**** Texte retenu ****

L’ampleur de la hausse des prix immobiliers entre 2000 et 2008 interroge sur l’évolution éventuelle des préférences des acheteurs en matière d’habitat. L’analyse empirique opérée sur les données de transactions immobilières, sur cette période, révèle que la hausse des prix n’a pas modifié la structure de ces préférences bien que les prix implicites de certaines caractéristiques du bâti, estimés grâce à une méthode des prix hédonique, aient augmenté. Le changement a essentiellement concerné la valeur de la localisation.
Contexte
L’augmentation des prix de l’immobilier résidentiel, amorcée à la fin des années 1990, a été significativement plus importante que les hausses précédemment observées (Grjebine, 2013). L’indice du prix des logements en France est ainsi passé de 100 en 2000 à 201 en 2008, soit une hausse des prix de 101 %. Cette augmentation a marqué le début d’un nouveau cycle dont la morphologie est particulière : la contraction des prix n’a pas été de la même ampleur que la montée des prix qui l’a précédée, si bien que la moyenne de l’indice des prix des logements se situe autour du pic atteint en 2008. L’absence de retour à la moyenne de long terme indique que, dans le cas de la France, la hausse des prix immobiliers entre 2000 et 2008 ne correspond pas à une situation de bulle spéculative, mais à un changement structurel sur le marché.
Les raisons de cette évolution sont multiples (Friggit, 2015), mais elles tiennent toutes au fonctionnement du marché. Autrement dit, ce n’est pas la spéculation qui explique la hausse des prix ; ce sont les choix économiques rationnels des consommateurs. Le travail présenté ici a ainsi pour objectif d’étudier les préférences des acheteurs en matière d’habitat et leurs mutations. Partant du principe qu’un bien immobilier est un ensemble de diverses composantes – surface, agencement, exposition, état d’usage, localisation, etc. –, cette étude cherche à répondre à la question suivante : toutes les composantes d’un bien immobilier ont-elles été valorisées dans les mêmes proportions lors de l’augmentation des prix entre 2000 et 2008 ? En d’autres termes, lorsque les acquéreurs ont été en mesure de doubler le prix de leur achat immobilier, ont-ils modifié la valeur accordée à certaines caractéristiques des biens ?

****

• **Consigne 1**
Extrayez chaque ligne des entrées où figure la chaîne "height", en tenant compte de la casse.
Le texte et les entrées n'ont aucun lien entre eux.

**** Entrées brutes ****

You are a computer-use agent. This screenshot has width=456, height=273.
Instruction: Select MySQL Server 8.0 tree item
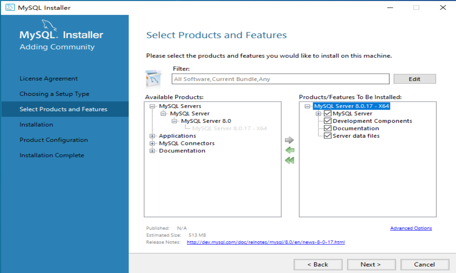(x=206, y=121)
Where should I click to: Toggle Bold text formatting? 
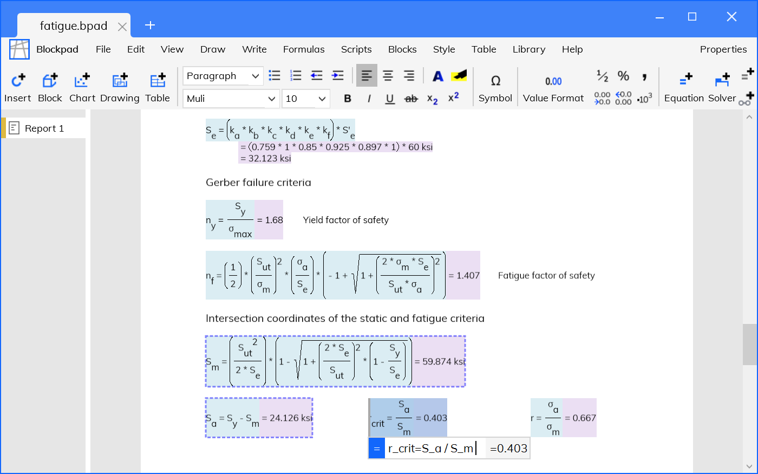[x=348, y=99]
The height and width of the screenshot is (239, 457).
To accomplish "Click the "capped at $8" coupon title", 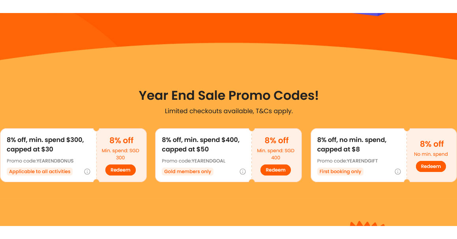I will [352, 144].
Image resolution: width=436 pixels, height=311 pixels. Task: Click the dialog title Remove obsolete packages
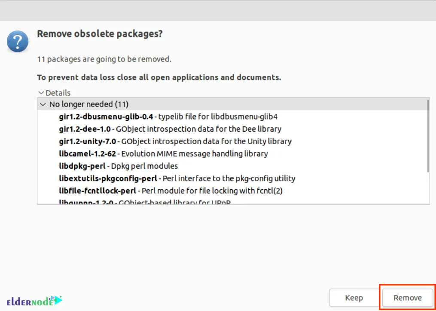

****

• **Consigne 2**
Répondez brièvement à ces questions sur le texte consacré aux prix immobiliers :
(a) Quelle valeur l'indice du prix des logements en France a-t-il atteinte en 2008, alors qu'il était de 100 en 2000 ?
(b) Selon l'analyse empirique, sur quoi le changement a-t-il essentiellement porté ?
(c) Qu'est-ce qui explique la hausse des prix, si ce n'est pas la spéculation ?

• **Réponse 1**
You are a computer-use agent. This screenshot has width=456, height=273.
The height and width of the screenshot is (239, 457).
Image resolution: width=436 pixels, height=311 pixels. Task: Click the dialog title Remove obsolete packages

• **Réponse 2**
(a) 201.
(b) La valeur de la localisation.
(c) Les choix économiques rationnels des consommateurs.